_Required work:_
Starting at the line that contains "The width and", write out each line through the end of the data below, exactly as it stands. Skip any pictures.

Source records

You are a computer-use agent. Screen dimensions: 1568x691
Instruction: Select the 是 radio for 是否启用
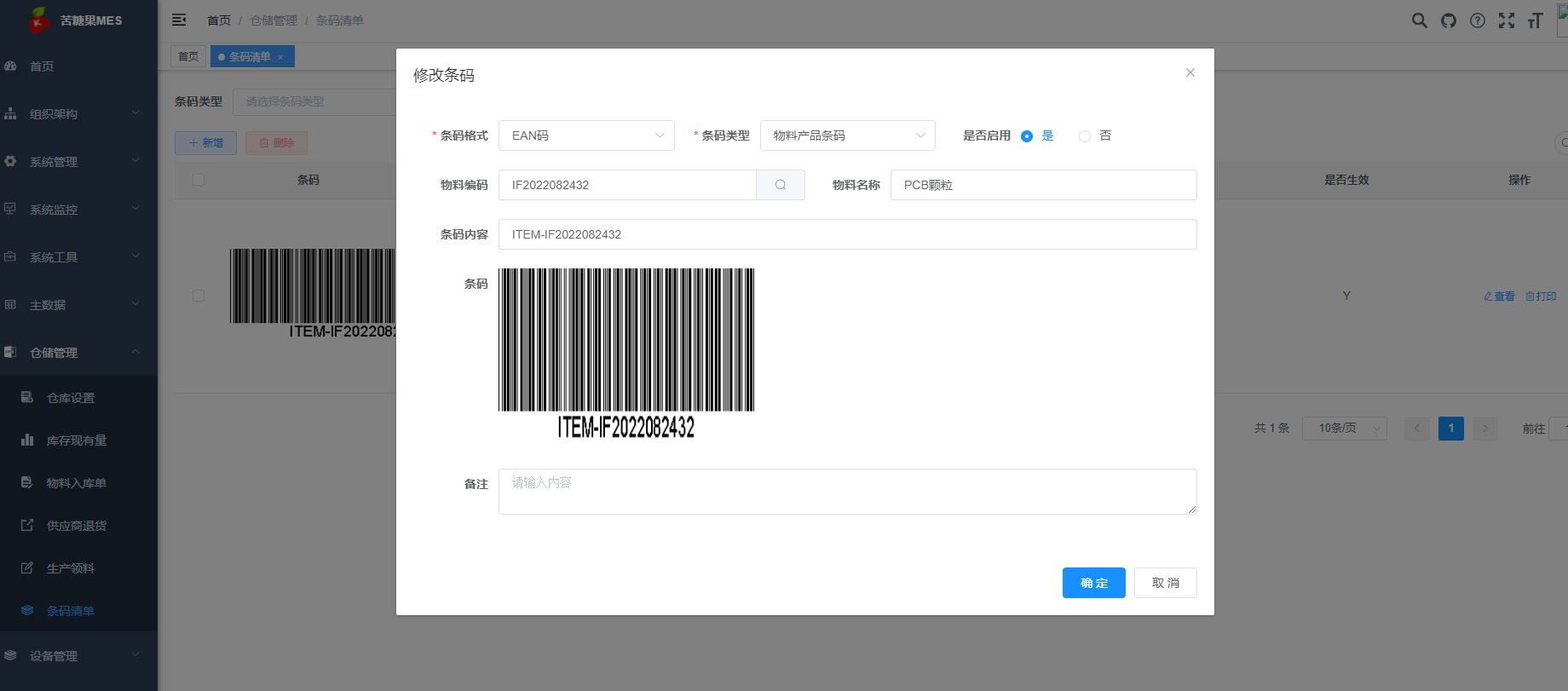pyautogui.click(x=1027, y=136)
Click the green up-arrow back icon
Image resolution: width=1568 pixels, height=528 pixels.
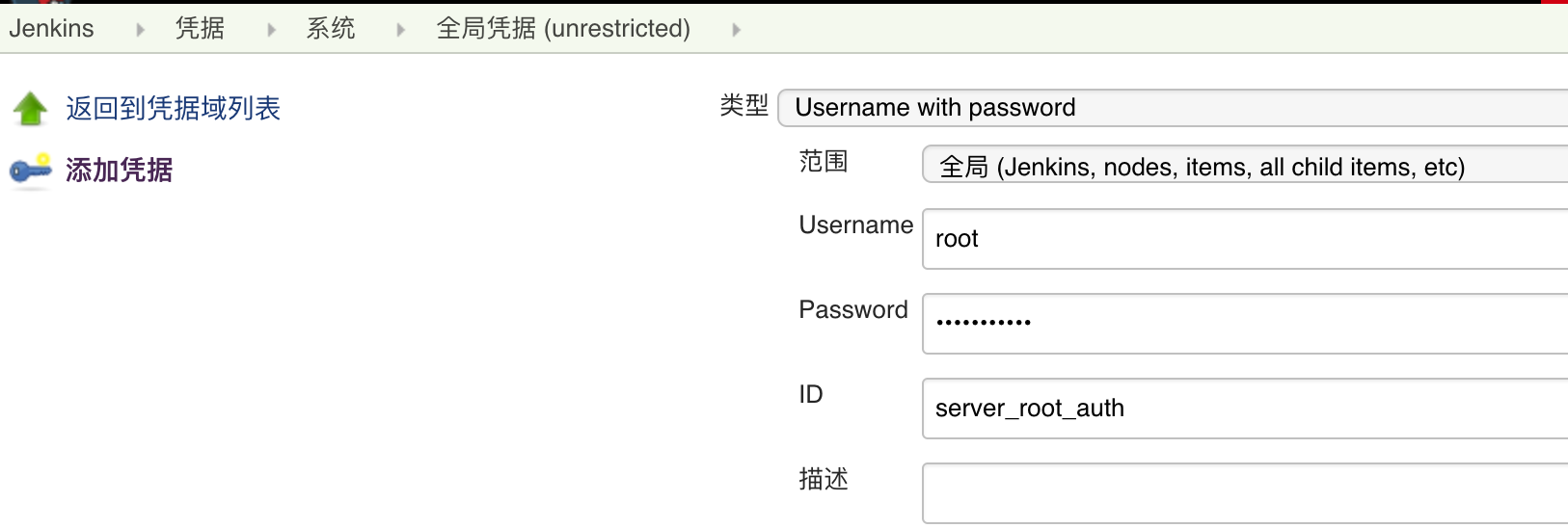(x=31, y=109)
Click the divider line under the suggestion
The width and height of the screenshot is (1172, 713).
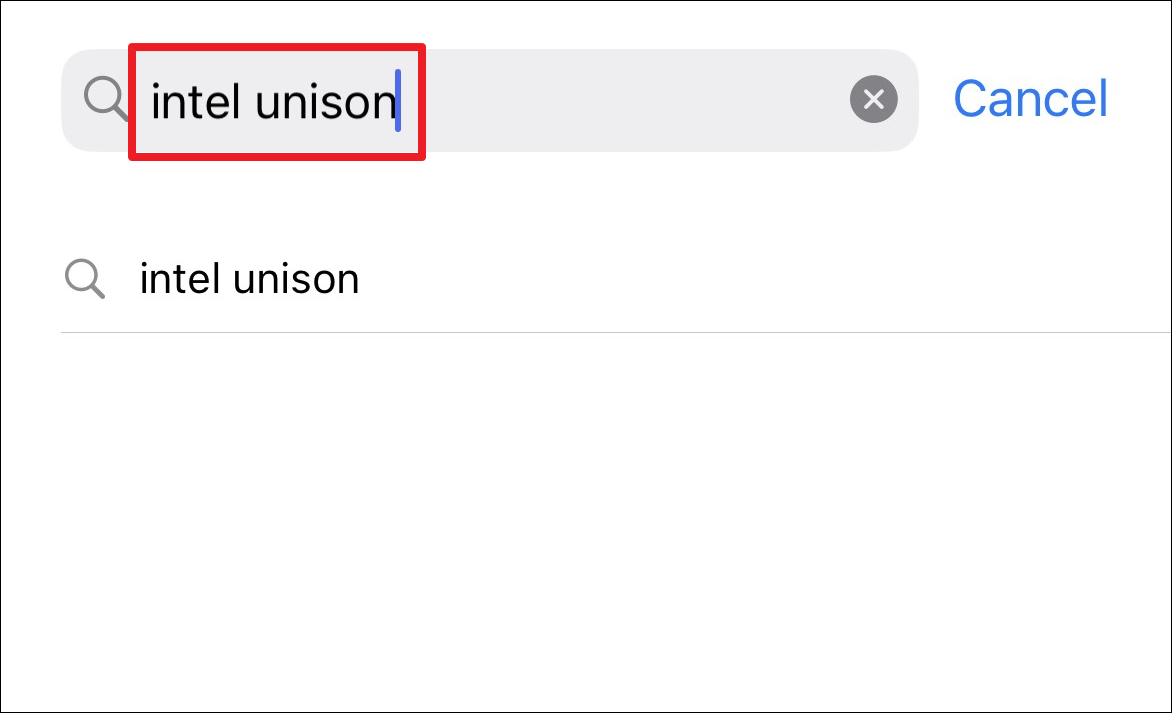(616, 333)
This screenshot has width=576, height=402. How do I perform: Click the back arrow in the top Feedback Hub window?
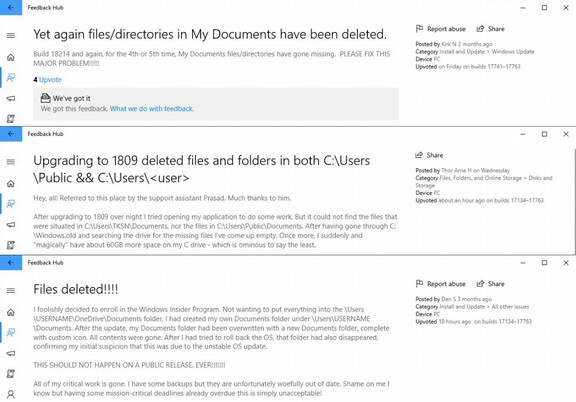click(11, 7)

_Reply to the task:_
The width and height of the screenshot is (1172, 713).
(616, 333)
This screenshot has width=576, height=402. How do I perform: Click the back arrow in the top Feedback Hub window?
click(11, 7)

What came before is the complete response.